The Lokpal Search Committee headed by former Supreme Court judge Ranjana Prakash Desai has forwarded three panels of names for chairperson, judicial members and non-judicial members to the selection committee, the Centre on Thursday told the Supreme Court.
Attorney General KK Venugopal informed a Bench headed by Chief Justice Ranjan Gogoi that the shortlisted names had already been sent to the selection committee led by the Prime Minister.
Other members on the selection panel are the Lok Sabha Speaker, CJI or his nominee, Leader of Opposition and an eminent jurist. The panel will now take decision on appointing India’s first ever Lokpal and its members.
As there was no Leader of Opposition, the leader of the Congress Legislature Party in the Lok Sabha was invited to the meeting as a special invitee, but he (Mallikarjun Kharge) was not attending the meetings, Venugopal told the Bench.
The Attorney General told the Bench that 10 names had been shortlisted for the post of Lokpal chairperson while five names each for judicial and non-judicial members.
The CJI sought to know the possible date for the selection committee meeting and asked the Attorney General to inform the top court in 10 days the likely date of meeting to select the Lokpal chairman and members.
On behalf of petitioner Common Cause, advocate Prashant Bhushan requested the Bench that the shortlisted names be uploaded on the government website to make the process transparent. People should be allowed to file objections, he said.
However, CJI Gogoi immediately turned it down, saying there was no provision in the Lokpal and Lokayuktas Act, which allowed inviting objections from the public to the names recommended for appointment.
“Transparency is a subjective term. You have done good work but there has to be a limit somewhere. You have to stop. We don’t think the names are required to be put in the public domain,” the CJI told Bhushan.
The Supreme Court had on January 17 asked the Lokpal search committee headed by Justice Desai to prepare a panel of names by the end of February for consideration of the selection committee for appointment of India’s first ombudsman.
The top court is hearing a PIL filed by NGO Common Cause seeking a direction to the government to appoint the Lokpal expeditiously.
Enacted in 2013, the Lokpal and Lokayuktas Act received Presidential assent on January 1, 2014 and came into force on January 16, 2014. However, the first Lokpal is yet to be appointed and many states were also dithering in appointing Lokayuktas.
Bhushan has been demanding that there should be transparency in the functioning of even the search committee and that the criteria followed by it should be made public.
But the Bench had rejected it on January 17 and asked Bhushan to have faith in the committee headed by a former Supreme Court judge and see things in a positive manner.

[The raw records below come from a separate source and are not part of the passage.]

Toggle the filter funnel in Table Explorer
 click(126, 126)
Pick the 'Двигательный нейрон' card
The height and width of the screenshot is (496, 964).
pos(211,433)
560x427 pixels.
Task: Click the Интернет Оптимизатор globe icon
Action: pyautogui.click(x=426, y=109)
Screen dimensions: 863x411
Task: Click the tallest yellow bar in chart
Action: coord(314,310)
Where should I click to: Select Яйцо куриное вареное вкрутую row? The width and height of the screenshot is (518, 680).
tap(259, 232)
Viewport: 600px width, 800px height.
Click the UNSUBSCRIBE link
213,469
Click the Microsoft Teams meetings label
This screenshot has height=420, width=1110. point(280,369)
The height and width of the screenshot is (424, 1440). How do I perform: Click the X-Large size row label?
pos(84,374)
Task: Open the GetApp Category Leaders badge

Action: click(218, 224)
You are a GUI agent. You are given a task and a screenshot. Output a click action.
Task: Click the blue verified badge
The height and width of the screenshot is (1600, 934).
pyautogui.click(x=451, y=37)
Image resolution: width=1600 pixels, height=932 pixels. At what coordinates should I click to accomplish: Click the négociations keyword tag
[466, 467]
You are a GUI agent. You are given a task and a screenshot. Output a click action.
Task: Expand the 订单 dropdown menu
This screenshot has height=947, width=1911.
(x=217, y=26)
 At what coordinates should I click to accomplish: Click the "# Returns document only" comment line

“Mr Bhushan, try to see things positively, the world will be better to you,” the CJI had told Bhushan on the last date of hearing.
The Centre on September 27, 2018, had constituted an eight-member search committee headed by Justice Desai to recommend names to the selection panel for appointment of India’s first Lokpal.
Other members of the search committee are former chief of State Bank of India Arundhati Bhattacharya, Prasar Bharati chairperson A Surya Prakash, Indian Space Research Organisation head AS Kiran Kumar, former judge of Allahabad High Court Sakha Ram Singh Yadav, former Gujarat Police head Shabbirhusein S Khandwawala, retired IAS officer of Rajasthan cadre Lalit K Panwar, and former Solicitor General Ranjit Kumar.
The search committee will prepare a panel of names and forward it to the selection committee comprising the Prime Minister, the Lok Sabha Speaker, leader of the single largest opposition party and an eminent jurist (Mukul Rohatgi). Congress leader in Lok Sabha Mallikarjun Kharge has been boycotting the selection panel meetings.
Piqued over inordinate delay in selection of Lokpal, the Supreme Court had on January 4 asked the Centre to spell out details of the steps taken since September last to set up a search committee for selection of India’s first anti-corruption watchdog.
Accusing the government of dilly-dallying, Common Cause had moved a contempt plea against the government for its failure to appoint the Lokpal despite the court’s direction.
In its April 27, 2017 verdict, the Supreme Court had termed the Lokpal and Lokayuktas Act, 2013, an eminently workable piece of legislation which “does not create any bar to the enforcement of the provisions”.
There was no justification to keep the enforcement of the Lokpal Act suspended till the proposed amendments, including on the issue of the Leader of Opposition in the Lok Sabha, were cleared by Parliament, it had said.